Over the past 5 years Infrasense has completed infrared surveys of over 700 bridge decks in States such as Wisconsin, Minnesota, Idaho, Illinois, Wyoming, and Nevada. A majority of these decks carry major interstates, and range in size from a single span to a 1.5 mile-long viaduct.

Infrasense carries out infrared surveys according to ASTM D 4788 – 03 using a vehicle-based system that covers one lane per driving pass. For a typical deck with 2 lanes and left and right shoulders, the survey is carried out in four passes – one in each lane and one in each shoulder. Each pass covers a deck width of 12 to 15 feet. The survey produces a series of infrared and visual images across the length of the deck. During the analysis, infrared data is reviewed simultaneously with the video data to differentiate delaminated areas from surface features (discoloration, oil stains, sand and rust deposits, etc.) that appear in the infrared, but are unrelated to subsurface conditions.  Distinct areas with relatively higher temperatures that are unrelated to surface conditions are quantified and mapped. These are "hot spots" where the surface temperatures are higher due to the thermal barrier produced by the delaminations.

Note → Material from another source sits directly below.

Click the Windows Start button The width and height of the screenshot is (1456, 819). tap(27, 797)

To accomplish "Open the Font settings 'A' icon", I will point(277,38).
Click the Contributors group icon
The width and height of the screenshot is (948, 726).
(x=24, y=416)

The resulting delamination maps, which also include patching and spalling, are provided in CADD compatible format. 

Infrasense uses High Resolution Video Imagery to Map Surface Distress Conditions along 3-Miles of Road near Wichita, Kansas

Infrasense, Inc., a national leader in infrastructure nondestructive evaluations, recently carried out detailed High-Resolution Video (HRV) Image survey along a three-mile stretch of road to document the pre-construction “baseline conditions” near Wichita, Kansas.  The HRV image survey was performed using a vehicle mounted video camera that scans the road in front of the vehicle at high speeds without requiring lane closures and with no disruption to traffic flow.  The results of the HRV image survey provided a detailed plan-view baseline conditions map of the three miles of road that outlined and quantified existing areas of distress prior to the roadways being used for access during a construction project. 

A construction project near Wichita, Kansas involving the transportation of construction equipment and personnel between the state highway and a work site 3 miles down a two lane county road required a “baseline conditions” record to be produced.  Infrasense, Inc. was called in to collect high resolution video to both record, and quantify the current road conditions, using the USDOT Distress Identification Manual as a guide. 

The high resolution video imagery was captured using a vehicle mounted, 1080p resolution digital video camera, collecting at 30 fps with synchronous GPS coordinates.  The HRV data was collected along a single continuous pass of each of the travel lanes.   The Kansas project was comprised of two, adjacent two lane roads that connected the project site to a highway, requiring four traffic speed data collection passes with the camera.  The combination of site specific calibration files and marks, and GPS data, allows for quick data collection without the need for lane closures, or disruptions to traffic flow. 

The results of the survey consists of a digital video recording and a plan view map.  The plan view map was created from the digital video using field calibration files and Infrasense’ proprietary HRV video processing software.  The extracted image files are corrected for distortion, and pixel mapped prior to being digitally assembled, creating a single continuous image of the road.  Infrasense engineers then analyzed and mapped out areas of distress along the road, quantifying the condition of the road in its current state.   

The resulting digital video recording and plan view map were exactly what our client was looking for and will be used post-construction to identify new damage to the road following construction activities, including transportation of construction equipment and personnel.